Work item:
In the records below, find the line that holds "The width and". Restate it and every later line exactly, stopping at the end and skipping pictures.

Record extracts:
☆ ☆ ☆ ☆ ☆

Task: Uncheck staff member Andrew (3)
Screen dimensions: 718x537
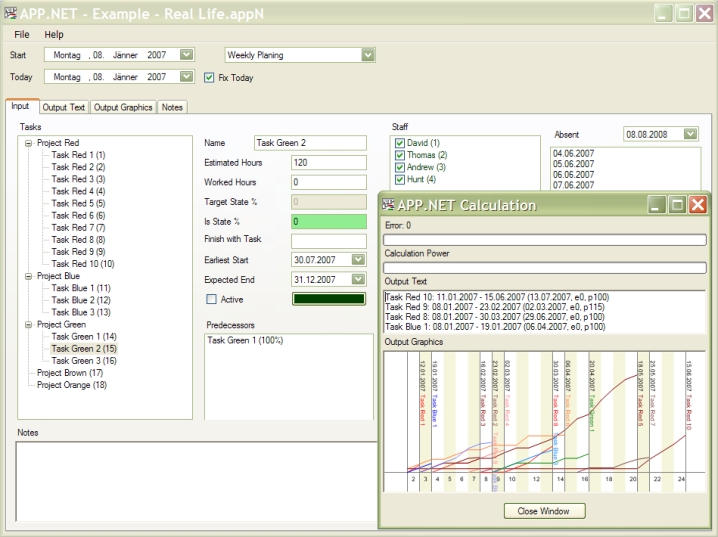Action: click(x=399, y=167)
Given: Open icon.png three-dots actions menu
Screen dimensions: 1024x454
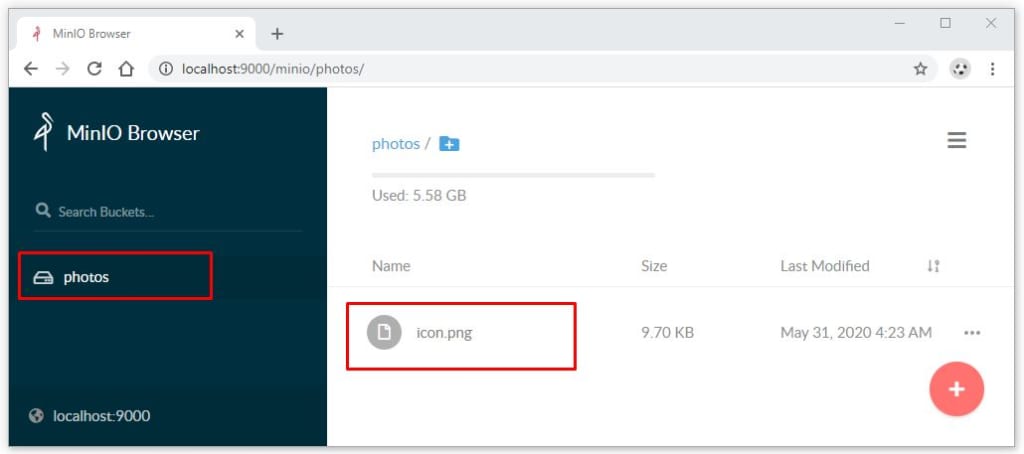Looking at the screenshot, I should (971, 333).
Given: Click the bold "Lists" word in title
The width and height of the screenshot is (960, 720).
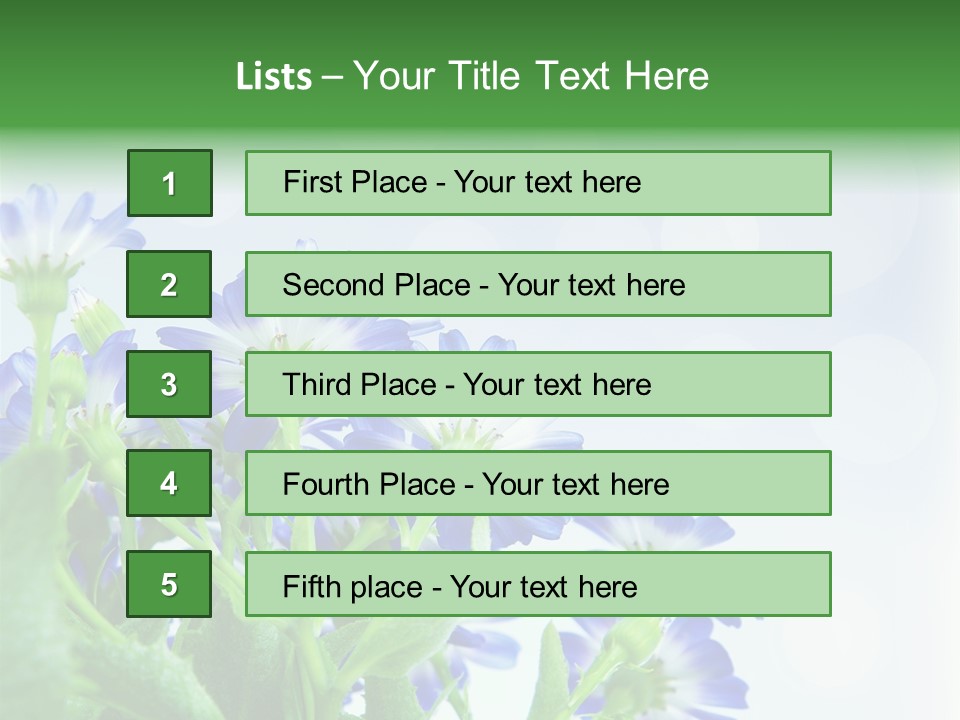Looking at the screenshot, I should (273, 76).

☆ ☆ ☆ ☆ ☆

Response:
The width and height of the screenshot is (960, 720).
Looking at the screenshot, I should (273, 76).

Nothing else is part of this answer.